** Given records follows **

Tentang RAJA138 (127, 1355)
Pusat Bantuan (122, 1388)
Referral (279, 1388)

** End of Given records **
** Given records follows **

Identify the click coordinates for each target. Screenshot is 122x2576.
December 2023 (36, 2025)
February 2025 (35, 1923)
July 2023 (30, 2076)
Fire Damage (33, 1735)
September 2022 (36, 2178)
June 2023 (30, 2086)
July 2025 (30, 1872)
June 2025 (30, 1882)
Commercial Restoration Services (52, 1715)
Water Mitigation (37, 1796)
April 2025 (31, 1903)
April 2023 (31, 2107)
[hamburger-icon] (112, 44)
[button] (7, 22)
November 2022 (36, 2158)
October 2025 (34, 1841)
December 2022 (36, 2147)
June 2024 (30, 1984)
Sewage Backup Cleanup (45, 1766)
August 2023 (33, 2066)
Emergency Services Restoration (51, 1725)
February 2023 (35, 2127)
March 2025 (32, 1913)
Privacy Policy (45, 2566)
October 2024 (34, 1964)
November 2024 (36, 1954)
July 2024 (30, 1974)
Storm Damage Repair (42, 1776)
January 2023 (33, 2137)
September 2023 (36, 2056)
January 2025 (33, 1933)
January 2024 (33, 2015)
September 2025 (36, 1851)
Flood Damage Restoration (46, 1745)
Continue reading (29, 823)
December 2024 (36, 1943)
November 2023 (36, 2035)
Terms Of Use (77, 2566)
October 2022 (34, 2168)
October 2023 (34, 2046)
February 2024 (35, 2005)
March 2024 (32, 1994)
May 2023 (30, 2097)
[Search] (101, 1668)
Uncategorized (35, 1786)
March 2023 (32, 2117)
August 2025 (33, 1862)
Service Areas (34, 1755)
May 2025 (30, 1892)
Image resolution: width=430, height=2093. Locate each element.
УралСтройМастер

** End of Given records **

* Exercise aim: There is a run of lines above from the one with "October 2022 (34, 2168)" to the one with "УралСтройМастер"; print exactly that run, both ends included, and nothing else.

* Output of the task:
October 2022 (34, 2168)
October 2023 (34, 2046)
February 2024 (35, 2005)
March 2024 (32, 1994)
May 2023 (30, 2097)
[Search] (101, 1668)
Uncategorized (35, 1786)
March 2023 (32, 2117)
August 2025 (33, 1862)
Service Areas (34, 1755)
May 2025 (30, 1892)
Image resolution: width=430, height=2093. Locate each element.
УралСтройМастер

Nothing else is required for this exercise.